::: SELECTED TEXT

Key takeaways:
- Nationally, unemployment remained stable between June 2024 and June 2025, although unemployment for Black workers increased by over half a percent.
- In the Washington, D.C. metro area, this trend is reversed: Total unemployment has risen by almost 0.6 percentage points, with the white unemployment rate increasing more than the Black unemployment rate.
- Other long-standing regional trends are also becoming inverted: The District of Columbia’s unemployment rate rose less than most of the region’s wealthier suburbs, where more federal workers live. The District was also the only county-equivalent in the region to see a decline in unemployment among workers of color.
- In total, the DMV region added more than 20,000 new unemployed workers and saw an additional 20,000 workers drop out of the labor force altogether over the past year, suggesting that workers who have recently lost their jobs have found few avenues back into the workforce.
- Regional private sector leaders and elected officials across sectors and geographies must combine efforts to reverse the metro area’s labor market stagnation, diversify and grow its economy, and reduce disparities to prevent long-run damage.
The Washington, D.C. metropolitan area—spanning the District of Columbia, Maryland, and Virginia (the “DMV region”)—is the nation’s sixth-largest regional economy, and home to three of the five wealthiest counties in the United States. Yet this prosperity exists alongside extreme inequality: The DMV has long been a region divided, with a large and growing gap between the median earnings of the white population compared to people of color, and the median household incomes of the wealthiest neighborhoods compared to the poorest. In hard times, such as the foreclosure crisis, the brunt of the pain is borne by the District and region’s eastern and southern suburbs, where incomes are relatively lower and Black population shares are highest.
About the DMV Monitor
The DMV Monitor is an ongoing project to track the economic and social trends in the Greater Washington, D.C., Maryland, and Virginia metropolitan area, in order to help leaders and the public understand the effects of federal restructuring and other policies on the region and its households in 2025 and beyond.
For more information, see the interactive dashboard or read more about the DMV Monitor’s findings.
This disparity is typical nationwide. Black unemployment has spiked during recent recessions, despite already persistently outpacing white unemployment as a result of historical discrimination and disparities in pay and bargaining power. Joblessness rates are not only steeper for workers of color, but also longer-lasting, as Black and Latino or Hispanic workers are often the first to be fired when the economy shows signs of weakness, and the last to be hired during recoveries. In the DMV region, historically, unemployment has been disproportionately concentrated in the District of Columbia—the only core-county-equivalent in the metro area with a higher unemployment rate than the nation overall.
While the U.S. economy has not yet officially entered a recession, evidence from recent months of employment data demonstrates that nationwide labor market stagnation is once again falling disproportionately on workers of color. While overall unemployment remained stable between June 2024 and 2025 (increasing by less than a tenth of a percentage point), unemployment for Black workers increased by over half a percent (0.58 points).
However, in the DMV region, we see a different trend. Total unemployment is up by almost 0.6 percentage points, and the white unemployment rate has increased more than the Black unemployment rate.

::::::
::: DATA PROVIDED

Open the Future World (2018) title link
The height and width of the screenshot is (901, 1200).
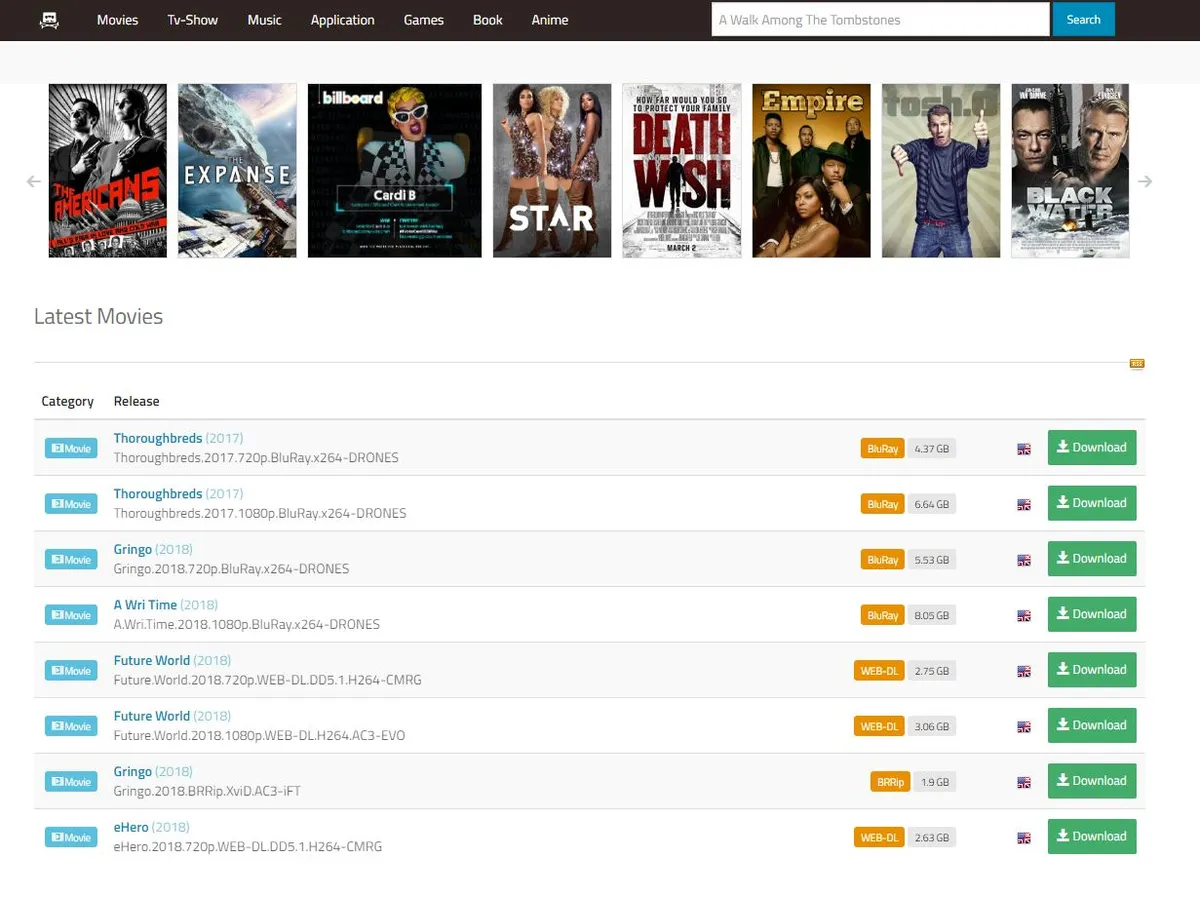coord(151,660)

::::::

SET PROBLEM 1 ▸ Name each jurisdiction that, according to the report on unemployment in the Washington, D.C. region, makes up the DMV region.
SET PROBLEM 2 ▸ Carry on with the report on unemployment in the Washington, D.C. region, starting after its final sentence.

EXERCISE OUTPUT 1 ▸ The District of Columbia, Maryland, and Virginia.

EXERCISE OUTPUT 2 ▸
As unemployment in the DMV region has risen, long-standing spatial distributions of joblessness have begun to shift. Between 2024 and 2025, the District of Columbia saw its unemployment rate rise less than most of the region’s suburbs (particularly those in Virginia), and was the only county-equivalent in the region to experience a decline in unemployment among workers of color. Though the unemployment gap between white workers and workers of color remains higher in the District than in the suburbs, this may change if disparities continue to worsen in Northern Virginia and Southern Maryland.1
Importantly, the unemployment rate is not a sufficient measure in identifying whether structural joblessness is rising. For instance, during periods of economic recovery and expansion, a surge in individuals reentering the labor market may lead to temporarily heightened unemployment as they search for work. Evidence indicates that these are not the dynamics at play in the DMV region. Since June 2024, the region added more than 20,000 new unemployed workers (an increase of more than 19% year over year), and saw an additional 20,000 workers drop out of the labor force altogether. In sum, more than 46,000 workers who were employed in June 2024 no longer held a job one year later. These patterns of job market stagnation suggest that in aggregate, workers who have lost their jobs in recent months have found few avenues back into the workforce.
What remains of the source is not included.